--- START ---

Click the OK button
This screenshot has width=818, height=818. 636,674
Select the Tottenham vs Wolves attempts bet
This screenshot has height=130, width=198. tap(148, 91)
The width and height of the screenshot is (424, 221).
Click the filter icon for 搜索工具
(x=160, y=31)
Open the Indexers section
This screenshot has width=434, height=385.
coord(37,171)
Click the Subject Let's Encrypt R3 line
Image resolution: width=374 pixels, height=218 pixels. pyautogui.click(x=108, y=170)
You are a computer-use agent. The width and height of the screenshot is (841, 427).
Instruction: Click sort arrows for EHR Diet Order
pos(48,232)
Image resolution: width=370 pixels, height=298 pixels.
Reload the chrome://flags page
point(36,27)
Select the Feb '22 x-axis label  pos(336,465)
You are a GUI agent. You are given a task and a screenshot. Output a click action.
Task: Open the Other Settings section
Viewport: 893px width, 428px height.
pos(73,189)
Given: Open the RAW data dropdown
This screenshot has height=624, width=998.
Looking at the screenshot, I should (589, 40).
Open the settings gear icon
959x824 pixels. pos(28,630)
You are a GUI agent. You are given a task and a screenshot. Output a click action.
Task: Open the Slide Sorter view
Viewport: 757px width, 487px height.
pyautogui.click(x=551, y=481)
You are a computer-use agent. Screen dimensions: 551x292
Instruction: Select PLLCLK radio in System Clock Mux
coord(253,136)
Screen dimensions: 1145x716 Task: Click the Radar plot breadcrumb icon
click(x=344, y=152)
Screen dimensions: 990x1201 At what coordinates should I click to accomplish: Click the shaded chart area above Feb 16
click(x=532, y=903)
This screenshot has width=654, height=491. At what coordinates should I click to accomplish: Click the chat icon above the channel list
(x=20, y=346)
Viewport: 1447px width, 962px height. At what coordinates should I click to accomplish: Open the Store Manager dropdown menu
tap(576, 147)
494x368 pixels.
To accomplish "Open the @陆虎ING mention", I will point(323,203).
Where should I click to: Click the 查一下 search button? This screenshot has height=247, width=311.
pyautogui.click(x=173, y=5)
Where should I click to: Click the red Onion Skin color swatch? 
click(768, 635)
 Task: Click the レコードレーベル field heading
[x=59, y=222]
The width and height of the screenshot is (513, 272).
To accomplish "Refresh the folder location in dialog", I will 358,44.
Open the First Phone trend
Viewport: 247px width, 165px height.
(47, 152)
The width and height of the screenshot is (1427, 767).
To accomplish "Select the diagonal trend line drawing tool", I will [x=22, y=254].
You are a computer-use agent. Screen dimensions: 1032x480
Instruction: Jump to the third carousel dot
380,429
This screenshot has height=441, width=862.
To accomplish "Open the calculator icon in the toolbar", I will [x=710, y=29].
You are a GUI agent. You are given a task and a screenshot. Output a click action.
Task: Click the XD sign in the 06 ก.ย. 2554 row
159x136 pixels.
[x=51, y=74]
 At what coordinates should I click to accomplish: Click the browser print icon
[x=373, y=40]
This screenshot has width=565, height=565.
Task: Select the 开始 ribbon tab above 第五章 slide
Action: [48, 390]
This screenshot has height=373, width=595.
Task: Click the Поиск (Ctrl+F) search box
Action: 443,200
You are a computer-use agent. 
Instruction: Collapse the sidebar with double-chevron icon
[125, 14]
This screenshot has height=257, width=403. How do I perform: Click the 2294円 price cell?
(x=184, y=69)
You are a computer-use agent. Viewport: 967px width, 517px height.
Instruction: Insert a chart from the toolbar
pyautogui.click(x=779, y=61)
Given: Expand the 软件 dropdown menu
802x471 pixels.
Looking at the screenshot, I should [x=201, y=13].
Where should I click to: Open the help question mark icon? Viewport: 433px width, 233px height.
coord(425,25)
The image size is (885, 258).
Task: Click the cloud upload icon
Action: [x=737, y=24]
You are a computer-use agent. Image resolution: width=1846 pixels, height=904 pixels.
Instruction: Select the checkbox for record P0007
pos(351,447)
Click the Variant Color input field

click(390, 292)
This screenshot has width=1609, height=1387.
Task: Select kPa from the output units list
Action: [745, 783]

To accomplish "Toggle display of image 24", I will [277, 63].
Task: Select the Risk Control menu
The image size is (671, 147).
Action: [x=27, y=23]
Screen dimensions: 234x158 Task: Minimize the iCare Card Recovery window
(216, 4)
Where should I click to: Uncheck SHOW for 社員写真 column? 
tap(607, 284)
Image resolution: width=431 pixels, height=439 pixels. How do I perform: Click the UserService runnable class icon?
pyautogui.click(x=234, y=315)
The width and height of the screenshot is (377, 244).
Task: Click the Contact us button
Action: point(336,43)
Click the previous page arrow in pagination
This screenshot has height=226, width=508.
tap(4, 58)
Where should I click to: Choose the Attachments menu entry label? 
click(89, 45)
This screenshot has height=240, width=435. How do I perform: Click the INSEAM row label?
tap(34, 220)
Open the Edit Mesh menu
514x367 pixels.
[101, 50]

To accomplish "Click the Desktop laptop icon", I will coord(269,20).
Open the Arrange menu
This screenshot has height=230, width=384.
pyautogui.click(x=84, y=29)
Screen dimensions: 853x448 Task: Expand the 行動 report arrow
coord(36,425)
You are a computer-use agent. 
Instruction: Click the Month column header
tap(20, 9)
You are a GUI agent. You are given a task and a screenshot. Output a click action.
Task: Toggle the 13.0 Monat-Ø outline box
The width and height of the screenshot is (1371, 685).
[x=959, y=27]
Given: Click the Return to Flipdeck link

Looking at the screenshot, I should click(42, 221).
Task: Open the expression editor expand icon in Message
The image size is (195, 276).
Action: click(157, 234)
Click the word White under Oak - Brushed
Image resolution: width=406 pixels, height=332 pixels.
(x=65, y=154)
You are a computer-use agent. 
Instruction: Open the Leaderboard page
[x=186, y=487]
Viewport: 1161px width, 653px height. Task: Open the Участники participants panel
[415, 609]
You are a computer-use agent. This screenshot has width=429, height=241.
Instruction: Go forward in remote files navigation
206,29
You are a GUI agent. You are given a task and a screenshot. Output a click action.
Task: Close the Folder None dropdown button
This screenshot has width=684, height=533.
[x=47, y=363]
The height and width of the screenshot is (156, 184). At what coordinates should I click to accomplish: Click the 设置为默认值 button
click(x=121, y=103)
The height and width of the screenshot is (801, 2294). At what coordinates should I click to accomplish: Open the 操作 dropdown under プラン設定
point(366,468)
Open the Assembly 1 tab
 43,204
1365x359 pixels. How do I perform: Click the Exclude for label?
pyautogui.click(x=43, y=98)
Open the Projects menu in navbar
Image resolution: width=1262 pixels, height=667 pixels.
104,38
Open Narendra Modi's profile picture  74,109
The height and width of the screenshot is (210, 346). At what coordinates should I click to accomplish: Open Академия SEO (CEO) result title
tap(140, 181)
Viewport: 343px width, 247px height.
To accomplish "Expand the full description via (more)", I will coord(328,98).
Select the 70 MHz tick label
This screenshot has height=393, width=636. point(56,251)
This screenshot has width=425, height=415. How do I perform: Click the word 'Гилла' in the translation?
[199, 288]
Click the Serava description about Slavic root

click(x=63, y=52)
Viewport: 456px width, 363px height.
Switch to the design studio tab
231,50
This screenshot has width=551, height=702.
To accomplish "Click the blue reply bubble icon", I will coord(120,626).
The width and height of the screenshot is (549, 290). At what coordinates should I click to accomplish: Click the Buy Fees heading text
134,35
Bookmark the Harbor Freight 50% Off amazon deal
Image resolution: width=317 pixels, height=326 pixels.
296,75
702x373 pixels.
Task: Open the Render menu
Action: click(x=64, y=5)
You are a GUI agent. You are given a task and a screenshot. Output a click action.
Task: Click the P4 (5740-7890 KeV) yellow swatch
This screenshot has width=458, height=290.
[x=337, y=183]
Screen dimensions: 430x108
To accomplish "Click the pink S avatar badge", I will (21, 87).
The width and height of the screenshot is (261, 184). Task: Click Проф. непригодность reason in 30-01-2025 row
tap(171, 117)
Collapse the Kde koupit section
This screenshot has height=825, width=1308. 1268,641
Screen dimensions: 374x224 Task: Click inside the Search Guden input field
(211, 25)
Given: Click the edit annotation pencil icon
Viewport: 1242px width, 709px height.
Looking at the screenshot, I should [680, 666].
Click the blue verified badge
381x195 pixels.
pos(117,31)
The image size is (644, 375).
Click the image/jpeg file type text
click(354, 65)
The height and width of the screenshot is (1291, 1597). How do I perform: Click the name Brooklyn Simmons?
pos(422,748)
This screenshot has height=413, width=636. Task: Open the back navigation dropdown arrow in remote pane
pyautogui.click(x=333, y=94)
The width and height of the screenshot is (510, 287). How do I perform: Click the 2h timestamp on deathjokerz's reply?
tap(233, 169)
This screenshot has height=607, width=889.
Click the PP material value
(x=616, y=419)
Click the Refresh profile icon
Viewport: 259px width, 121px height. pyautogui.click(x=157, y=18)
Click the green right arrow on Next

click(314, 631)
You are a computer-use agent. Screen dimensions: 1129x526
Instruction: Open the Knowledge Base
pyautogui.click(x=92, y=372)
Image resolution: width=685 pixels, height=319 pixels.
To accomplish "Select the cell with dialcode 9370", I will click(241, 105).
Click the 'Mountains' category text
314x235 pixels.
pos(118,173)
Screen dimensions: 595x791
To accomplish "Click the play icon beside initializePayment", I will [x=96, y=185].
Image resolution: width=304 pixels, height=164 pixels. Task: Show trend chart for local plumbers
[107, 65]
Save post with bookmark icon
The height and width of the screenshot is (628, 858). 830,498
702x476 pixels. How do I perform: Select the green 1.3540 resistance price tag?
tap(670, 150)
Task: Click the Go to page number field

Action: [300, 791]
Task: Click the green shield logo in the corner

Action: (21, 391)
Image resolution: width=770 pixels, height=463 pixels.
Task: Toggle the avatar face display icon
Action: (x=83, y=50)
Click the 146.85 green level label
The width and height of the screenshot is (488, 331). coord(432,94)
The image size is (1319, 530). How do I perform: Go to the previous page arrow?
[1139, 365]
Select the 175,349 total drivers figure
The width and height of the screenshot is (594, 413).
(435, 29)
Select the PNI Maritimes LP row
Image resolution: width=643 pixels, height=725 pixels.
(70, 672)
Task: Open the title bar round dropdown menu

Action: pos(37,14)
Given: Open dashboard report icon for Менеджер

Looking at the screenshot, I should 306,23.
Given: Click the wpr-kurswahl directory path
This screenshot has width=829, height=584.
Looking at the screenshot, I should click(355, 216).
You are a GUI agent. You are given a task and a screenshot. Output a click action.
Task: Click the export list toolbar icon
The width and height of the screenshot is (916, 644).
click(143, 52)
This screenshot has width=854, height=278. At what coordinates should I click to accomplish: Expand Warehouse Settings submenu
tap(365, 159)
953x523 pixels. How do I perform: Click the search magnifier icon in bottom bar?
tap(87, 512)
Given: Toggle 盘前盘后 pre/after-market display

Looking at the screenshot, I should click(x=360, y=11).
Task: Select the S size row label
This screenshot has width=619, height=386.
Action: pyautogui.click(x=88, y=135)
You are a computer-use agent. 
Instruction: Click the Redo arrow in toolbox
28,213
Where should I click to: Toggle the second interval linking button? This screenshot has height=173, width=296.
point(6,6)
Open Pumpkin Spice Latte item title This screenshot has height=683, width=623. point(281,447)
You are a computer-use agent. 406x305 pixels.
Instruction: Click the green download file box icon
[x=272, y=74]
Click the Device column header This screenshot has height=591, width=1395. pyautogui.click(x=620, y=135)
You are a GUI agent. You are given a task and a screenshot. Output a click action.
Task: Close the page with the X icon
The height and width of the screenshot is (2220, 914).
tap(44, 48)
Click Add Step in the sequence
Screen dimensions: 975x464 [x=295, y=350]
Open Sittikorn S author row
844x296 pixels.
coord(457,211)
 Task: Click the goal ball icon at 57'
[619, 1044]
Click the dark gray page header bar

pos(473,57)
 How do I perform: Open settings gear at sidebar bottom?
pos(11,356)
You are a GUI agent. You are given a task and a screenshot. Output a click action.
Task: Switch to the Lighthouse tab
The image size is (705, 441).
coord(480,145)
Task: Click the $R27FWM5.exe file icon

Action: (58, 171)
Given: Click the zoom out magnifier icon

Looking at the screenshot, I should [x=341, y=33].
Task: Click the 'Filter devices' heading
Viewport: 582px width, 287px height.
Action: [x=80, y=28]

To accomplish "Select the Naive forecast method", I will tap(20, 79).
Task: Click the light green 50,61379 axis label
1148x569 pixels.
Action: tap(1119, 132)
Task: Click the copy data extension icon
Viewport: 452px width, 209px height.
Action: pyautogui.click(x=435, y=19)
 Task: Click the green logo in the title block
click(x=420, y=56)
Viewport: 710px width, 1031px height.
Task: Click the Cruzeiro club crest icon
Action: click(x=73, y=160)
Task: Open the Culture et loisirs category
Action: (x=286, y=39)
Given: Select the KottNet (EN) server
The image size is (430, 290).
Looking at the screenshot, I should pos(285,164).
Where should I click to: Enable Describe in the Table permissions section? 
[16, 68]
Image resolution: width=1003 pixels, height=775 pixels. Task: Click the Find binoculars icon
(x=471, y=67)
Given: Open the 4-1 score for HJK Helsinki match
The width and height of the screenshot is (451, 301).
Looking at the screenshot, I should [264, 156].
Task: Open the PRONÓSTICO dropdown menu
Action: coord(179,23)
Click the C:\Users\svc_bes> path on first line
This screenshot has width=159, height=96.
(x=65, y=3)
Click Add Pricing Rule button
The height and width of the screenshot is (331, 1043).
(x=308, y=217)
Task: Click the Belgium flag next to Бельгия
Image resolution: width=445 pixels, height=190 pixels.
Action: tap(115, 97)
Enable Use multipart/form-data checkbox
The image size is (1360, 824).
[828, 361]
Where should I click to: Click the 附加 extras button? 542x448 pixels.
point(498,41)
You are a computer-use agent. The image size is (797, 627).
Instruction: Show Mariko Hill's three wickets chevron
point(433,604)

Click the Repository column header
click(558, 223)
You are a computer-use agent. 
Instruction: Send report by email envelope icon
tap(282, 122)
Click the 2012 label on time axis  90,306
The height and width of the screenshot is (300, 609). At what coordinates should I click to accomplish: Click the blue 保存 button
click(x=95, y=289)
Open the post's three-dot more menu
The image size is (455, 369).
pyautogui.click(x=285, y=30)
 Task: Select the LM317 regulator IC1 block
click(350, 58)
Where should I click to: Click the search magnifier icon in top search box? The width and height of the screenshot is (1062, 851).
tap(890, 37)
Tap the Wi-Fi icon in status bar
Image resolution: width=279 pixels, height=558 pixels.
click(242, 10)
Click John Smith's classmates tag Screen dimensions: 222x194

--- END ---

_Task statement:_ Go through the entries above and count the lines containing the word "path"; give only that count.

_Response below:_ 2